I am running a script through our school's cluster to trim and align some fastq files. The script itself, though a little unwieldy, has worked as expected on some files.
sickle pe -f 20-03_1_sequence.txt.gz -r 20-03_2_sequence.txt.gz -t sanger -o 20-03_F.fq.gz -p 20-03_R.fq.gz -s 20-03.trimmed_singles.fastq -x -g -l 125; bwa mem -M -t 16 $RefSeq 20-03_F.fq.gz 20-03_R.fq.gz | samtools view -Sbh - | samtools sort -> 20-03_initial.bam;
Here, I trimmed the input 150x2 pe files "20-03_1_sequence.txt.gz" and "20-03_2_sequence.txt.gz" and outputted them as "20-03_F/R.fq.gz", when you can see incorporated into the bwa mem line just below.

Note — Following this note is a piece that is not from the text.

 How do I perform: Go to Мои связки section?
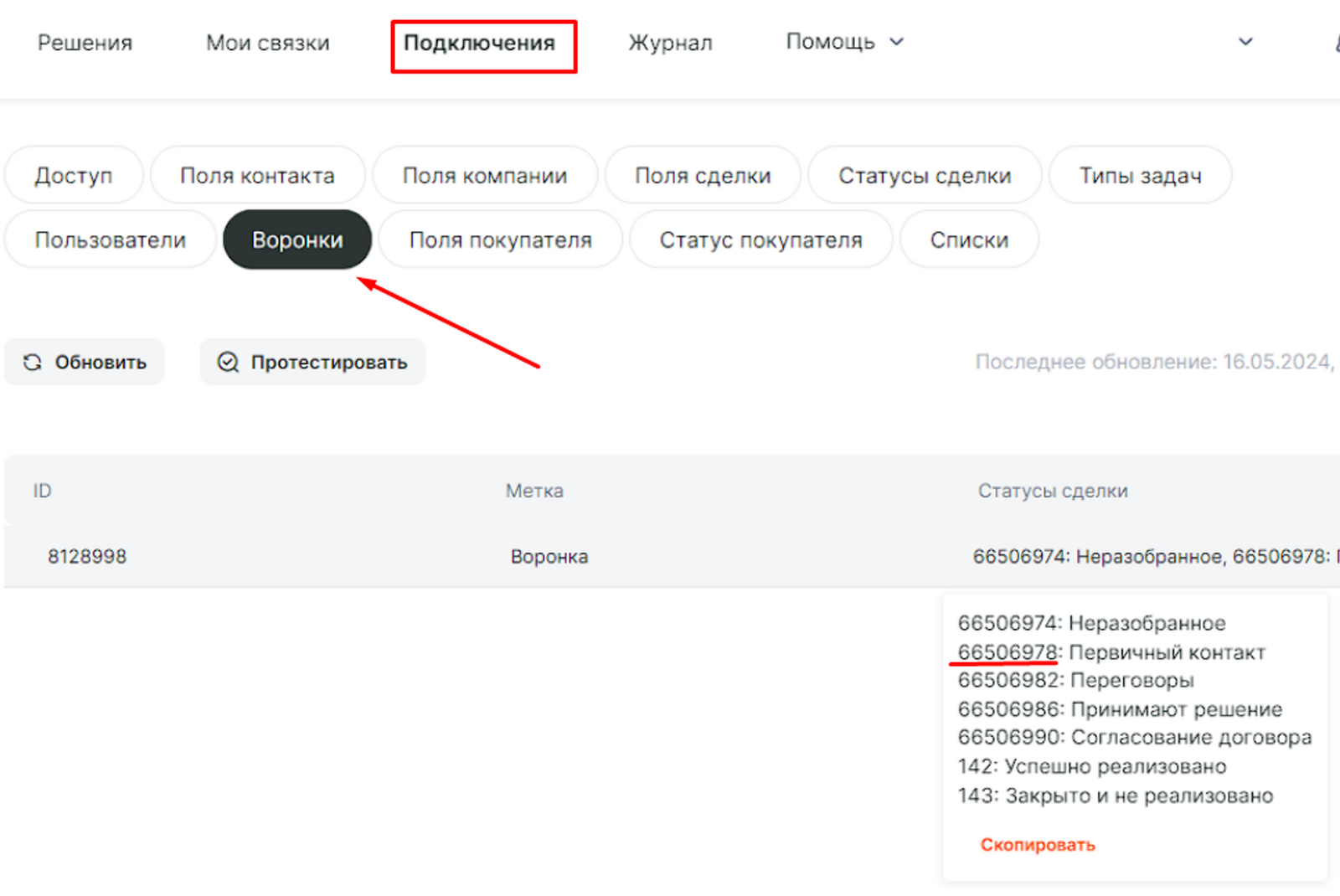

I fastQC-ed the before and after files, and the following processing steps after the "20-03_initial.bam" is made proceed as expected.

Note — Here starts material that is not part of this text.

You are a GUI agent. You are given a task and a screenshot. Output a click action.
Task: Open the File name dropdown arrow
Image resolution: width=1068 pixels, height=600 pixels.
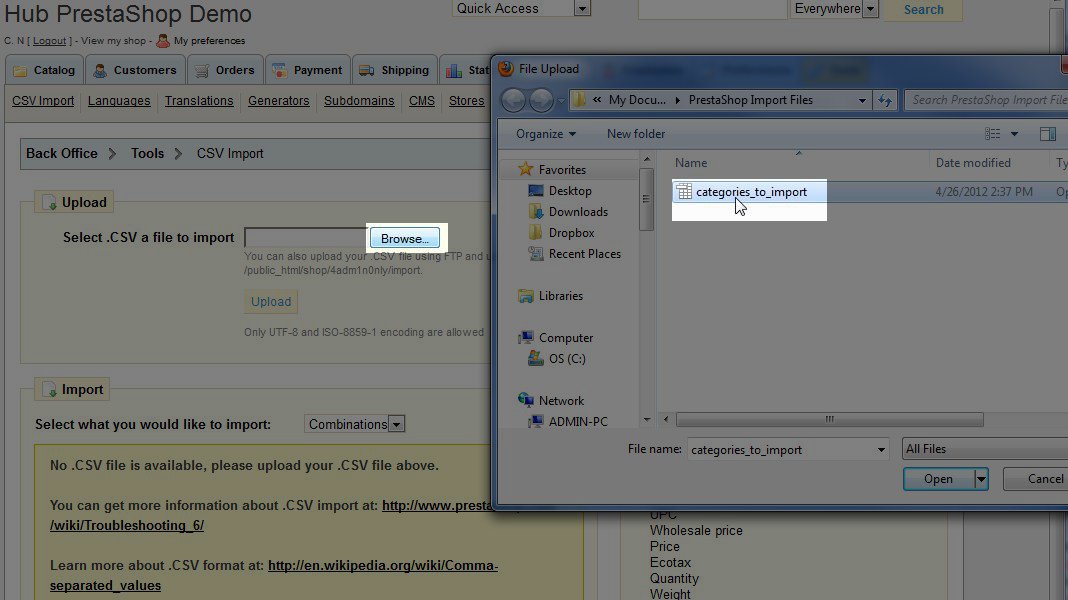pos(881,450)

However, when I try this exact same script with another set of files, bwa simply exists after an hour or so.
sickle pe -f 1306_MKcombined_pair1.fastq.gz -r 1306_MKcombined_pair2.fastq.gz -t sanger -o 1306_MK_trimmed_F.fq.gz -p 1306_MK_trimmed_R.fq.gz -s 1306_MK_trimmed_singles.fastq -x -g -l 30;
These files are 50x2 pe and similarly successfully underwent fastQC. However, these two input files "1306_MKcombined_pair1/2.fastq.gz" are actually concatenated fastq files from 4 different sequencing lanes, combined into the final two pairs.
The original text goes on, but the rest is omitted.